MIDDLETOWN, OH (FOX19) - A new sports league in Middletown is designed to help children overcome whatever challenges they may face.
The Youth Adaptive League, or YAL, aims to give kids with special needs a new opportunity to train and compete in a new way. It's open to children who may struggle on a day-to-day basis.
"Maybe ADHD, maybe an amputee, autism, things of that nature," said Rodney Hunter, the CEO of B2E Sports and the creator of YAL.
While running his youth athletic training program "B2E," Hunter said he noticed a void in adolescent sports -- a vacancy he wanted to fill.

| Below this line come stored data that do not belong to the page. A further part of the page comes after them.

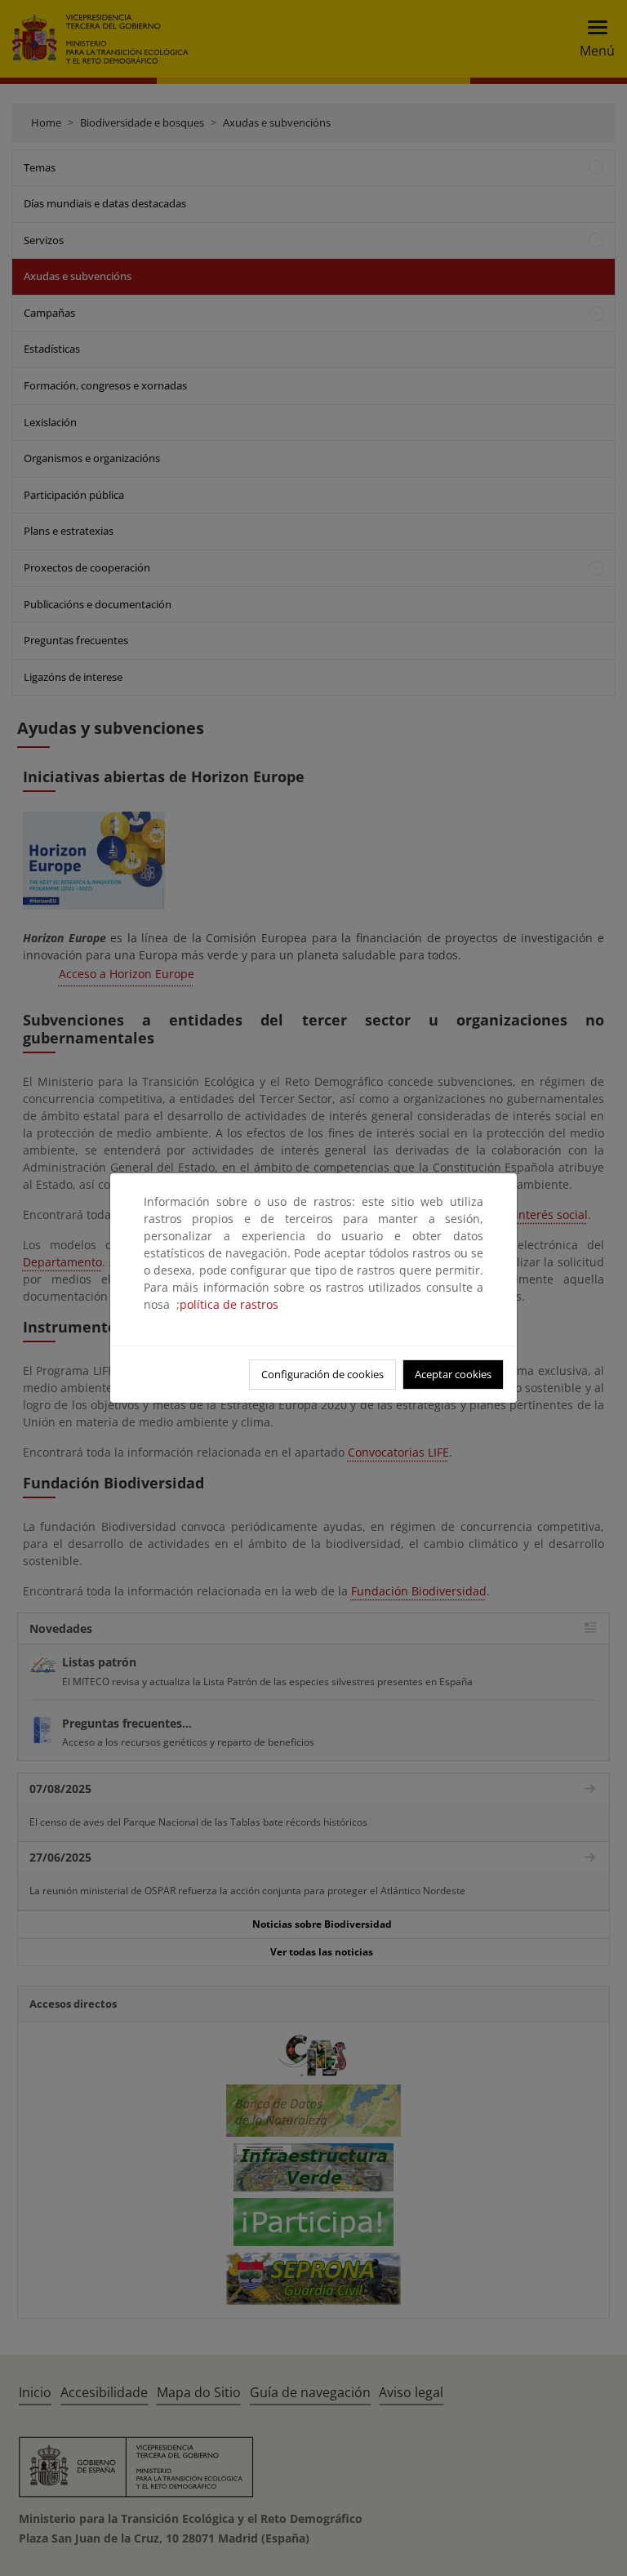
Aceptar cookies (453, 1374)
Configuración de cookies (322, 1374)
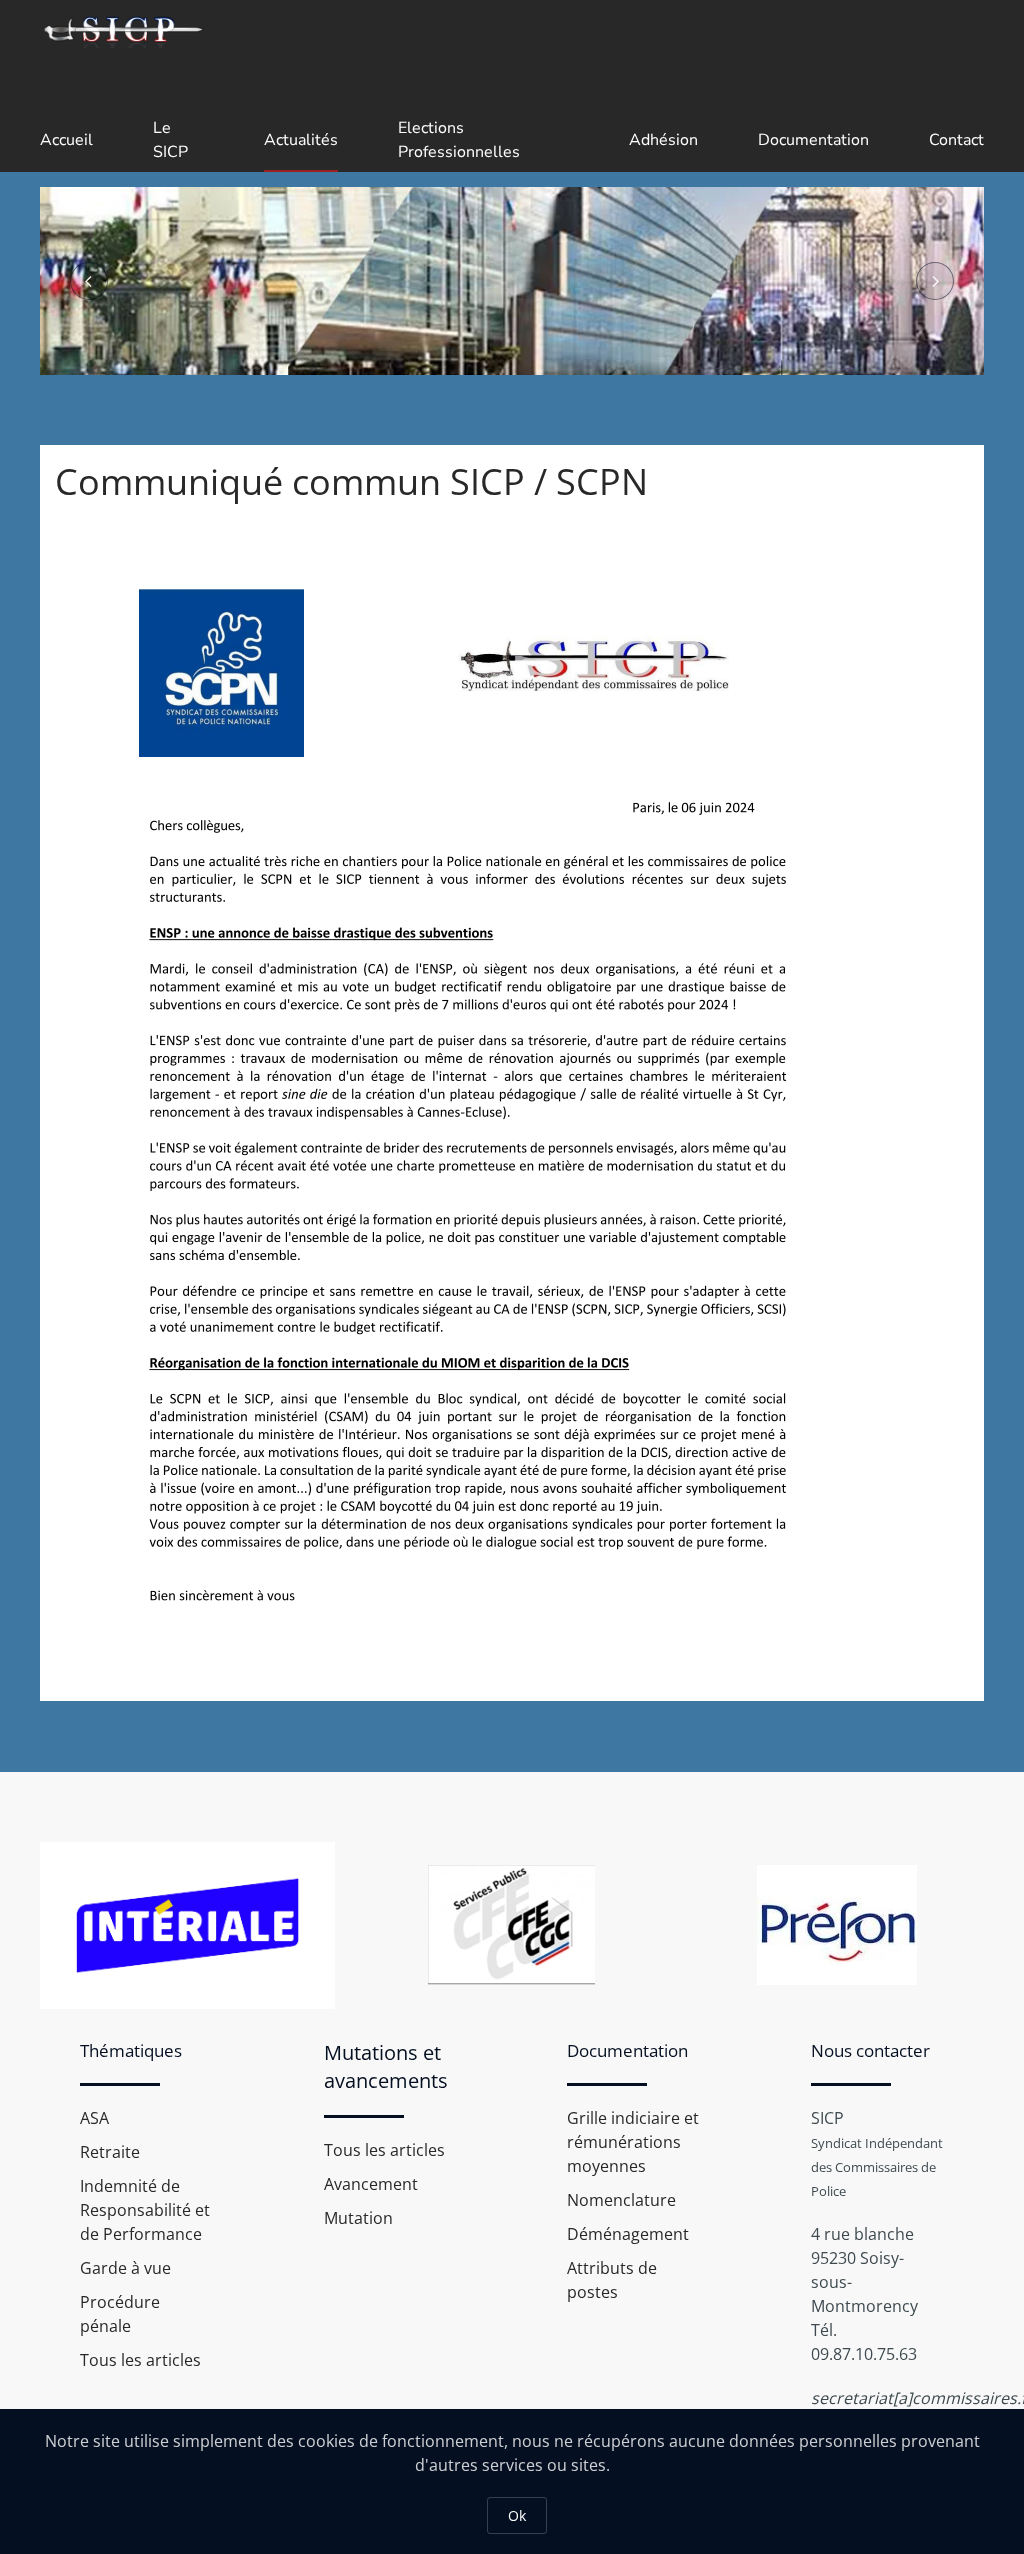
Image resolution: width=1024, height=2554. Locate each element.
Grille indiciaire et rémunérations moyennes (633, 2142)
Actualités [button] (301, 140)
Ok (517, 2515)
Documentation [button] (813, 140)
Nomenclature (621, 2200)
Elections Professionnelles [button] (459, 140)
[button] (89, 281)
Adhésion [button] (663, 140)
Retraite (110, 2152)
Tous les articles (140, 2360)
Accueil (66, 140)
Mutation (358, 2218)
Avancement (371, 2184)
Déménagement (628, 2234)
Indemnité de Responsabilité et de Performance (145, 2210)
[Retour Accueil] (122, 30)
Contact (956, 140)
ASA (94, 2118)
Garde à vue (125, 2268)
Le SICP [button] (170, 140)
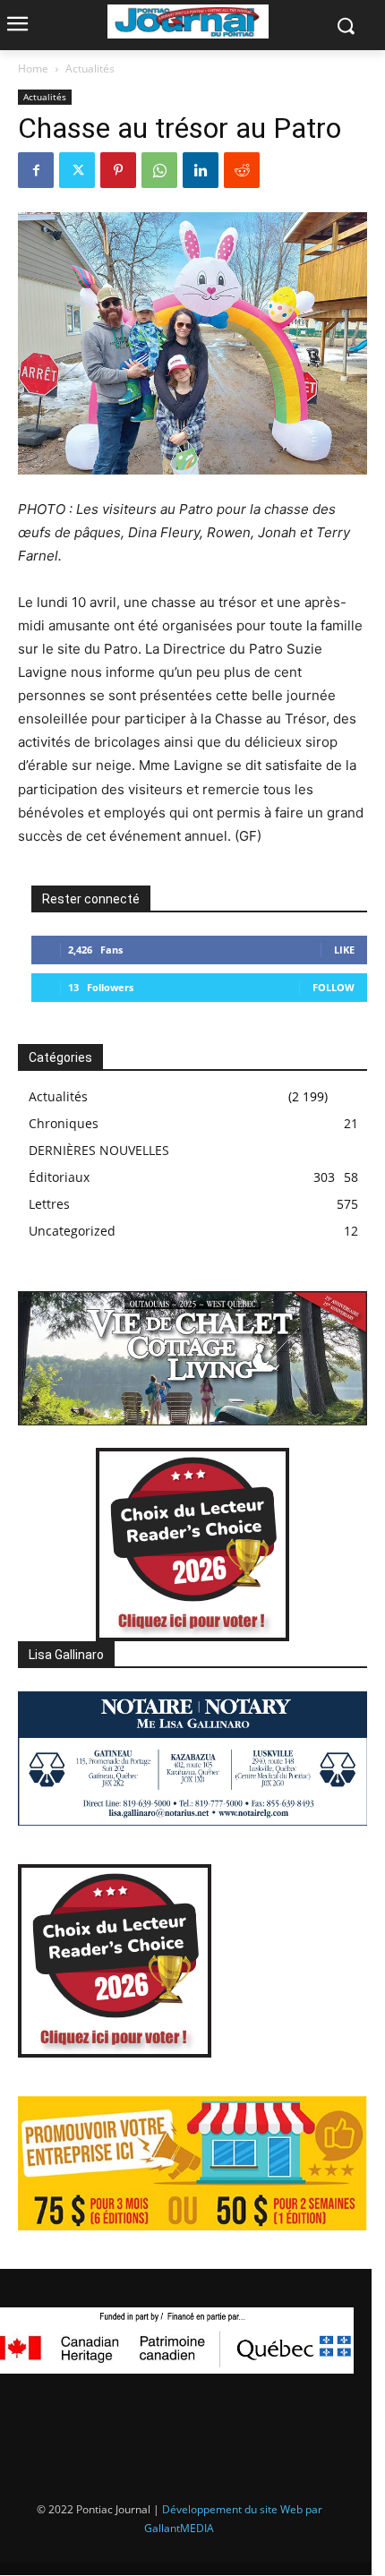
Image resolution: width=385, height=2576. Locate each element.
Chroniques (63, 1123)
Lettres (49, 1203)
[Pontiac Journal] (188, 21)
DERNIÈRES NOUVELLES (99, 1150)
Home (33, 68)
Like (344, 949)
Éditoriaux (59, 1176)
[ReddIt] (242, 170)
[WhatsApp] (159, 170)
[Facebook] (36, 170)
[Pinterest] (118, 170)
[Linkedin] (200, 170)
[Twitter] (77, 170)
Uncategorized (72, 1230)
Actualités (90, 68)
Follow (333, 987)
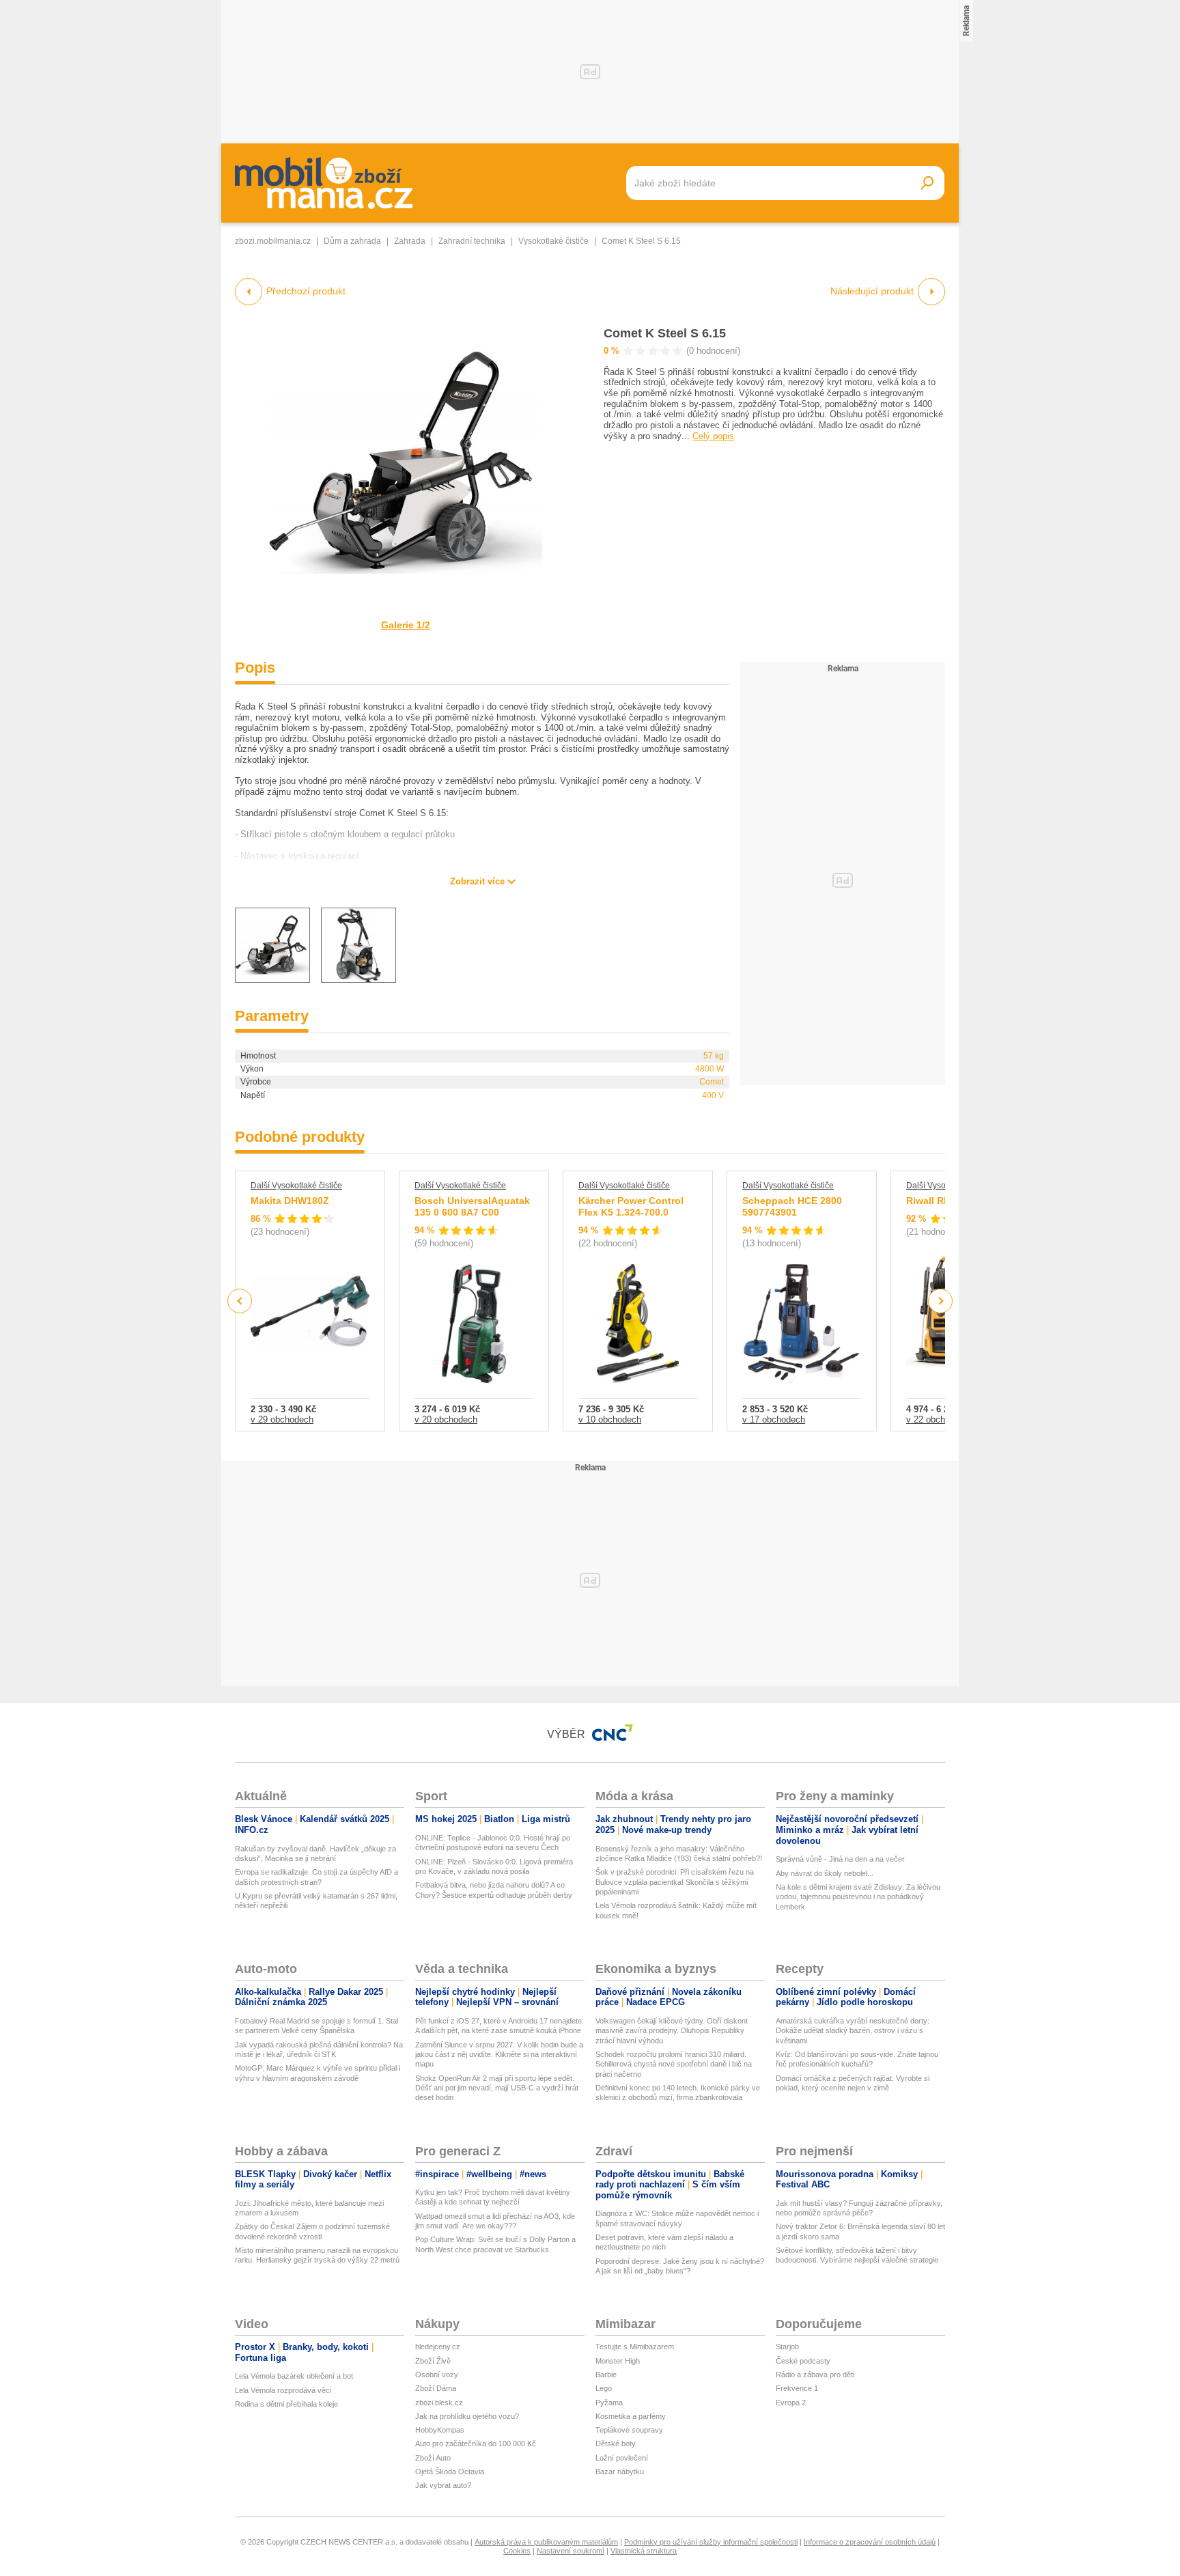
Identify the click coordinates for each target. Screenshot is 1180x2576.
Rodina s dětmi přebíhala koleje (286, 2404)
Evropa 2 (791, 2402)
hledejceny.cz (437, 2346)
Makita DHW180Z (290, 1200)
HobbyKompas (439, 2430)
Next (940, 1301)
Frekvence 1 (797, 2388)
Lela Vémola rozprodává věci (283, 2390)
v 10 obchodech (609, 1419)
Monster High (617, 2361)
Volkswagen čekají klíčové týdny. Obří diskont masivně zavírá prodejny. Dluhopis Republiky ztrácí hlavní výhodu (671, 2031)
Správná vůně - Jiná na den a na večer (840, 1859)
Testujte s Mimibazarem (634, 2346)
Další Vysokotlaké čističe (296, 1185)
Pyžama (609, 2402)
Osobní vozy (436, 2374)
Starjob (787, 2346)
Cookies (517, 2551)
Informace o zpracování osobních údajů (870, 2542)
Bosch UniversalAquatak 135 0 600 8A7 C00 (472, 1206)
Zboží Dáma (435, 2388)
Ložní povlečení (621, 2458)
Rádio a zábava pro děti (815, 2374)
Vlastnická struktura (643, 2551)
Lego (603, 2388)
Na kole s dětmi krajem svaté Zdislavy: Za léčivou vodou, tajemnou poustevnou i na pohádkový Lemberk (858, 1897)
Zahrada (409, 241)
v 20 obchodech (446, 1419)
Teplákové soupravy (629, 2430)
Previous (240, 1300)
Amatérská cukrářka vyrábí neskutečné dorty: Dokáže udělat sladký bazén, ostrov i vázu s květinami (852, 2031)
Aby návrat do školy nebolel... (824, 1873)
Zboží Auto (433, 2458)
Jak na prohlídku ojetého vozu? (467, 2416)
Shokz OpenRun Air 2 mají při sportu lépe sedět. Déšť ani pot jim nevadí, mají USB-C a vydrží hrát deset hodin (496, 2088)
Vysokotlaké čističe (553, 241)
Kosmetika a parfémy (630, 2416)
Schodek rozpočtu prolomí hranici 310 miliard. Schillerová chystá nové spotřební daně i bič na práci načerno (673, 2064)
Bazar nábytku (619, 2471)
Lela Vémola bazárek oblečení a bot (294, 2376)
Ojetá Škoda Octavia (449, 2471)
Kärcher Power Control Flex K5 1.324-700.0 (631, 1206)
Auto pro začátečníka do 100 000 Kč (475, 2443)
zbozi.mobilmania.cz (273, 241)
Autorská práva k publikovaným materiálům (546, 2542)
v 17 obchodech (773, 1419)
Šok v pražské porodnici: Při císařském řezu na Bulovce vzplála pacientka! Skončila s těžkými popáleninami (674, 1882)
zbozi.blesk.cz (439, 2402)
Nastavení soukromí (570, 2551)
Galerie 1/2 (405, 624)
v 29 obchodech (282, 1419)
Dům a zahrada (352, 241)
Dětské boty (615, 2443)
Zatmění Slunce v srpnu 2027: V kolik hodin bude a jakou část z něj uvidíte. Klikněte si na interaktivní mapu (499, 2055)
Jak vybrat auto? (443, 2485)
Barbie (606, 2374)
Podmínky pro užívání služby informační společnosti (711, 2542)
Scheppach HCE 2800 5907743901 (792, 1206)
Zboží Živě (433, 2361)
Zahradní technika (471, 241)
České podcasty (803, 2361)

"This is something here. I really feel that this could be special," said Hunter.
His passion and inspiration comes from his younger brother Quinton, who has cerebral palsy.
"Growing up I was highly active, right, and he always wanted to trail me," said Hunter. "There were things I was doing sports wise that he really wanted to do."
As Hunter watched kids who reminded him of his brother struggling to find their spot in sports, he felt compelled to break down the barriers. He said YAL is designed to do that, with no limits.
"The goal is to have them become the next Michael Phelps or David Beckham," said Hunter.
For Danielle Hunter, not related to Rodney, she describes it as a dream come true. Her son is autistic.
"It's hard to see your kid struggling, and to actually have somebody there like we're gonna help them. We're gonna make this work. We're gonna do it for the kids," she said. "Totally speechless."
They'll start by working with Hunter and other coaches, training and practicing in indoor soccer, flag football or basketball, until they feel ready to move to a more competitive level. Hunter hopes they'll learn social skills and will have fun every step of the way.